Ócio, euforia, movimento, uma quase liberdade de expressão linguística e corporal. Rios coloridos de pessoas desaguando em nada. Um país paralisado e entorpecido pelo fenômeno histriônico coletivo do carnaval, evento prolongado que fortalece o estereótipo da malemolência nacional. Ano a ano, no gozo da crise ou da bonança, irrompem blocos de foliões fantasiados com máscaras dos heróis e anti-heróis da hora que, a pretexto de “via de escape” cultural, antecipam o carnaval e simulam integração social.

Em que pesem os conflitos de classe, os preconceitos modulados pela globalização e a valorização das pautas identitárias, a noção de identidade do brasileiro persiste amalgamada por carnaval e futebol. Somos legatários de um atestado de multiculturalismo que revigora a crença na nossa originalidade cultural, étnica e social, ainda que repleta de incongruências.

Somos o “homem cordial”, o mestiço irreverente, generoso, hospitaleiro e risonho. No âmago, ainda acreditamos ser herdeiros de uma carta de alforria da mesmice, do formalismo e da austeridade presentes em outras culturas. No âmago, bem sabemos que essa “cordialidade” implica sermos menos afáveis e caridosos, macunaímas, apreciadores do privado e malandros miscigenados. Darcy Ribeiro nos convenceu que somos também violentos, injustos, racistas, preconceituosos, a mão possessa que supliciou pretos e índios: “A mais terrível de nossas heranças é esta de levar sempre conosco a cicatriz de torturador impressa na alma e pronta a explodir na brutalidade racista e classista”.

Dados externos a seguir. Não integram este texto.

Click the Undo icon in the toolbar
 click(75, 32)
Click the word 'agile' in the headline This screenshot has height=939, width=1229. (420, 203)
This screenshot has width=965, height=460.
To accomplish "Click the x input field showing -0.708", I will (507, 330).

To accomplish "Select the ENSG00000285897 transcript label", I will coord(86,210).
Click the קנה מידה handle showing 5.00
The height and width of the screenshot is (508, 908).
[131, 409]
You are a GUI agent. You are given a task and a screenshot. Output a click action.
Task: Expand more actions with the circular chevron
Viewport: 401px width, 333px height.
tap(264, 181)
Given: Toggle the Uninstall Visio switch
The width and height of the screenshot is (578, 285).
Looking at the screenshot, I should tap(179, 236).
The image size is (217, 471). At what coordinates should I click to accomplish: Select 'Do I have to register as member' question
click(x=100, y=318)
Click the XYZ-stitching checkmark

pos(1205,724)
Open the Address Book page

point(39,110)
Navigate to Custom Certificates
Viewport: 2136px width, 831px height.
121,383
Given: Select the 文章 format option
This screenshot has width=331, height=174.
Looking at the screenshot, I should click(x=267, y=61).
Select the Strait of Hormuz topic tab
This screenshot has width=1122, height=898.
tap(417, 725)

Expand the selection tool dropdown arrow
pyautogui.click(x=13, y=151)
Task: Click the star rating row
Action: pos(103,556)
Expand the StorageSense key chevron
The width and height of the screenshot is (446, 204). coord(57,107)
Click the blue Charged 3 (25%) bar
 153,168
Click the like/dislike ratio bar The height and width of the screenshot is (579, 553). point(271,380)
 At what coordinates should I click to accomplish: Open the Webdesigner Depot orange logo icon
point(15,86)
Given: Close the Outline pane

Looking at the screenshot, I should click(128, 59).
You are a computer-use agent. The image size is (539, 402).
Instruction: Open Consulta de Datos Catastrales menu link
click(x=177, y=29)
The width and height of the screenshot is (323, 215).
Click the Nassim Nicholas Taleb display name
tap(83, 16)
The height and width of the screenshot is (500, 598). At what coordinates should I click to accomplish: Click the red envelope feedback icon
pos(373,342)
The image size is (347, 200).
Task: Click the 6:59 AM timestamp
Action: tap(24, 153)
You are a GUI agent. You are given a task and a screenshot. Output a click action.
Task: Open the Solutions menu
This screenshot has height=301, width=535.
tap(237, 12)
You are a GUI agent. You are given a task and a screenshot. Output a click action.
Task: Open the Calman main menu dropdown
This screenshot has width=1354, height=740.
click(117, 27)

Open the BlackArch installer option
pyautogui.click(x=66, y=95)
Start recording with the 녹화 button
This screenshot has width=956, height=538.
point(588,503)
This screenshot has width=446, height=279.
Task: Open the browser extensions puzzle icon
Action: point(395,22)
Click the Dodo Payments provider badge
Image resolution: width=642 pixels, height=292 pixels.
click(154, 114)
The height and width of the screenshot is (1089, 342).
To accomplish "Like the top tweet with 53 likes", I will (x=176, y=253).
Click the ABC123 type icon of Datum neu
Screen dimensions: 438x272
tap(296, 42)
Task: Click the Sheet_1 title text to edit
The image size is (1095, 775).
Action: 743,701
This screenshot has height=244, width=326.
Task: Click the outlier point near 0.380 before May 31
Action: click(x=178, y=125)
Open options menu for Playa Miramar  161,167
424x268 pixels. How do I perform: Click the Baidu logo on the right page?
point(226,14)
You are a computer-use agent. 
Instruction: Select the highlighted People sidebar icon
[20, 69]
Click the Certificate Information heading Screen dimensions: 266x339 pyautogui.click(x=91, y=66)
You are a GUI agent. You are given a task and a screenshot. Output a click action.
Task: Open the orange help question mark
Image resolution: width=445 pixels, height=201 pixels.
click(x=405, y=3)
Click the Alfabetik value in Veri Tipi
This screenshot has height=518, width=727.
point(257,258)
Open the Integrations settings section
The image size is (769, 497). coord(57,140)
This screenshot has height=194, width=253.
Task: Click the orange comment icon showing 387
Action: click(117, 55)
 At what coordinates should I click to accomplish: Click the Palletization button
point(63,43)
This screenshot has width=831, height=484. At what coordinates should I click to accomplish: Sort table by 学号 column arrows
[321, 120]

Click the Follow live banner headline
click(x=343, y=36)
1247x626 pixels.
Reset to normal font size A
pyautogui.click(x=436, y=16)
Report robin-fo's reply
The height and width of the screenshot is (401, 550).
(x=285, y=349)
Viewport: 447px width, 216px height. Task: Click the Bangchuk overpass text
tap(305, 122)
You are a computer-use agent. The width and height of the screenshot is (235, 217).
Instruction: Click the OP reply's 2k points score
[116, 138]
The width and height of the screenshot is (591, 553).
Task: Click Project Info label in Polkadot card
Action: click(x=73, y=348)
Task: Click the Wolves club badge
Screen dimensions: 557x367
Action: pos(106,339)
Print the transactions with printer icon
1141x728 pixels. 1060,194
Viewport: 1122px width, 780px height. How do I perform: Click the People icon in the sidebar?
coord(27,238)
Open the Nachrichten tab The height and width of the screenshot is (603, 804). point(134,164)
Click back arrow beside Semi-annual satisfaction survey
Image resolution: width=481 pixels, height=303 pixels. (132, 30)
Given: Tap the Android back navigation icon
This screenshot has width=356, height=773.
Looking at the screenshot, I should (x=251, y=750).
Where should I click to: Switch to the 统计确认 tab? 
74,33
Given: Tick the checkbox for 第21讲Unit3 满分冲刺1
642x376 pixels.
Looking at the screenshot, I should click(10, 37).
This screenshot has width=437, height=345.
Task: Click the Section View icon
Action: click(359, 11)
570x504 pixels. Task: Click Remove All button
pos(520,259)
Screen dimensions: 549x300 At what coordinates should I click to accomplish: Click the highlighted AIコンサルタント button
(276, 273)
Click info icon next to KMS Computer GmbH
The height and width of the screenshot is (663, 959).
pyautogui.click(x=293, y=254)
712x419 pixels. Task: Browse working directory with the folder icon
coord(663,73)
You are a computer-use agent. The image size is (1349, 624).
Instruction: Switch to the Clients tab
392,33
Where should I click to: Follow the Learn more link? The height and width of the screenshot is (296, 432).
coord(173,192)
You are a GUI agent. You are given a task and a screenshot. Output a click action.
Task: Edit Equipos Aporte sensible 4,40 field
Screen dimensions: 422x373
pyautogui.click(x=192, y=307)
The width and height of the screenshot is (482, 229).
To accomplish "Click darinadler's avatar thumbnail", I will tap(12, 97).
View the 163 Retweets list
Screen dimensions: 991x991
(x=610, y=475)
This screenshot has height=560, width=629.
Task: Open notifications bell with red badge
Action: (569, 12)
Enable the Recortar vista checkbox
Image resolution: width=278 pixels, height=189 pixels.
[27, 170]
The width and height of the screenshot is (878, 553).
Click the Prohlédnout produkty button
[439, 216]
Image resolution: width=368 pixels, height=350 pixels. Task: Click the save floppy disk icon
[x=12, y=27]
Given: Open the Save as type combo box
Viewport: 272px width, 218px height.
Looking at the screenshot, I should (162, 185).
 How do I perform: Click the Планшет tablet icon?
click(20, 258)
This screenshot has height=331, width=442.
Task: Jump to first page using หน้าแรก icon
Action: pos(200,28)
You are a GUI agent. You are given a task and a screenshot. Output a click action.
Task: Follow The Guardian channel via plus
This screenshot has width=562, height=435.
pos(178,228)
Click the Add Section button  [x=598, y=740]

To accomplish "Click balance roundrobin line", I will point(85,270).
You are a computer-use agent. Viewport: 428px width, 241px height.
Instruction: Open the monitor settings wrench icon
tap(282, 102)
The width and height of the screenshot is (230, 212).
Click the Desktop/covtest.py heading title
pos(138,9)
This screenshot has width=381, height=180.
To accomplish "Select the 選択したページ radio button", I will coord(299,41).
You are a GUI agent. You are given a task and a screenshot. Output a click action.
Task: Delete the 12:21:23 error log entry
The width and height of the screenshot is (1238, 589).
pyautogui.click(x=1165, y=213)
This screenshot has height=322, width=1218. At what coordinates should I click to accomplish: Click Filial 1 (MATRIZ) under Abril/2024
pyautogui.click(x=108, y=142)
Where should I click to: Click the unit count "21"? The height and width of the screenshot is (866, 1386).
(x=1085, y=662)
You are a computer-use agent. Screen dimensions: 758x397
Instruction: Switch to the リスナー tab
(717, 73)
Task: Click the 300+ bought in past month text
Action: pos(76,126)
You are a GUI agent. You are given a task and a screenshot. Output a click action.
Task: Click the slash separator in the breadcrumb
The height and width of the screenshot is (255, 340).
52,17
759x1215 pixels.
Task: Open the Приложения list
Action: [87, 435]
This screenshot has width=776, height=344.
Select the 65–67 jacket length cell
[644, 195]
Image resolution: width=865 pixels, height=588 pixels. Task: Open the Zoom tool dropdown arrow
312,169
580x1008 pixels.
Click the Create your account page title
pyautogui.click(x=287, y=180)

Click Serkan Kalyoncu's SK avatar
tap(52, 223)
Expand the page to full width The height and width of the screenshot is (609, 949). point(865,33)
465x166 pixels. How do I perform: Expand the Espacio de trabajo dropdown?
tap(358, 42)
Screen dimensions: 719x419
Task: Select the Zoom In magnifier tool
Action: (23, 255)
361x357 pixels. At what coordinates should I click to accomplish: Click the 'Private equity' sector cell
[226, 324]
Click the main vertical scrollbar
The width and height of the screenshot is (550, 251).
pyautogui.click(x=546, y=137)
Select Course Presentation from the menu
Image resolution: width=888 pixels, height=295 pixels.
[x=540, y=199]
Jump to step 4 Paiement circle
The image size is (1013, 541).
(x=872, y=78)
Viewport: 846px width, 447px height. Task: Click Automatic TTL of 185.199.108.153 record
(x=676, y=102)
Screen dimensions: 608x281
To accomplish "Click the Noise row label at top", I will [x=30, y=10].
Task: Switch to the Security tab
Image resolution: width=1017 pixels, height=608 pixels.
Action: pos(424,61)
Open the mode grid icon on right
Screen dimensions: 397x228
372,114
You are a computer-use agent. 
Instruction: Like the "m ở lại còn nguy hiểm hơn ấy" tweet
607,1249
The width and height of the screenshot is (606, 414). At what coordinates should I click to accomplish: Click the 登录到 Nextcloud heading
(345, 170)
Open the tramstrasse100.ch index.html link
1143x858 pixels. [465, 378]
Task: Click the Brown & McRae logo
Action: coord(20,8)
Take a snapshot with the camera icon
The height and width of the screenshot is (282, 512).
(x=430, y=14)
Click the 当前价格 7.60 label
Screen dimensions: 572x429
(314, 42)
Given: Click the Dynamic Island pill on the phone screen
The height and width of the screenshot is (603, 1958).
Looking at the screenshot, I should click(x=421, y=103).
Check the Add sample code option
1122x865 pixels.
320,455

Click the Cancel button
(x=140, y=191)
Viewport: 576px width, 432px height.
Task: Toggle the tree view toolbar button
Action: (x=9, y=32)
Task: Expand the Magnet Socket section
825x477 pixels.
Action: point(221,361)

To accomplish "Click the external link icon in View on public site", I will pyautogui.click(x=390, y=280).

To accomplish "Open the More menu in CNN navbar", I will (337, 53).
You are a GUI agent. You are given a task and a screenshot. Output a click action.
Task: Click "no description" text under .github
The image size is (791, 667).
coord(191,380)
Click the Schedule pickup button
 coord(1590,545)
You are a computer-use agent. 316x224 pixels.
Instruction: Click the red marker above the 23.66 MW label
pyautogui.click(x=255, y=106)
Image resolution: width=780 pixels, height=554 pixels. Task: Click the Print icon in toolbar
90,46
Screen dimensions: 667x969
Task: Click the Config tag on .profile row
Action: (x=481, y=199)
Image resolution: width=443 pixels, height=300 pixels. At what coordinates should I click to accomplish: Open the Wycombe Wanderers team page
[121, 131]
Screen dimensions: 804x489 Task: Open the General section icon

No carnaval, os píncaros da indulgência com as próprias desgraças são atingidos. Dançamos infortúnios, desditas, mediocridades intelectuais, as péssimas escolhas na vida privada e na pública. Quem não aprecia o autoengano? Sobretudo, quando vem mascarado em extravasamento de desejos e flertes com Baco ou Dionísio, em fantasias e ritmos arrebatadores.

Nem todos sabem que a origem do nosso carnaval é europeia e data da colonização, sendo herança do entrudo português (“começo” das solenidades da Quaresma) e das mascaradas italianas. Os elementos africanos foram introduzidos apenas no início do século XX, mas foram definitivos para deixar seus traços distintivos de originalidade.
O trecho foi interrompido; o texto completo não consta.